Find every line with the string "will" in the material below and copy it.

____

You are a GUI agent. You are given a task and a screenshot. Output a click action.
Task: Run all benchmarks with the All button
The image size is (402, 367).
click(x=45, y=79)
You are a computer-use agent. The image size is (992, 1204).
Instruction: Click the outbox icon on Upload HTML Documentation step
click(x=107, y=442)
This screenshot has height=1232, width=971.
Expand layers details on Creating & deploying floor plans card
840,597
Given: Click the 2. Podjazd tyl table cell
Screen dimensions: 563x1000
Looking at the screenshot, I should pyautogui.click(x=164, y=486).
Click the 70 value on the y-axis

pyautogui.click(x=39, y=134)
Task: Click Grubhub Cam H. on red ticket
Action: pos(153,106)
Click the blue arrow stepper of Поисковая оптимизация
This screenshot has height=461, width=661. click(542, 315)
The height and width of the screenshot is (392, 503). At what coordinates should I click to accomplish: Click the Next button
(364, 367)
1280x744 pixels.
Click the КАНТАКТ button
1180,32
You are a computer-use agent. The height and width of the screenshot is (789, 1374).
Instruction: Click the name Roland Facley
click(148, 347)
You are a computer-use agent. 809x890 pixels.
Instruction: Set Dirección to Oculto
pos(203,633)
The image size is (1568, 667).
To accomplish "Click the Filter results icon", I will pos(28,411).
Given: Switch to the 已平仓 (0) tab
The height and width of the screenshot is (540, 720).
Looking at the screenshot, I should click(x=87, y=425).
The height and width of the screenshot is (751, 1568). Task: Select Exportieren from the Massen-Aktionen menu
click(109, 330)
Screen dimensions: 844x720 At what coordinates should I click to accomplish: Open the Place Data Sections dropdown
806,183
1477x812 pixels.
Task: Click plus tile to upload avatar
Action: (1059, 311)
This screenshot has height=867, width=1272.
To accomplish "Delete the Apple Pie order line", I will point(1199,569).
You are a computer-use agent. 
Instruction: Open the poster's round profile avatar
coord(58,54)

____

# Expected answer:
To accomplish "Click the Filter results icon", I will pos(28,411).
To accomplish "Delete the Apple Pie order line", I will point(1199,569).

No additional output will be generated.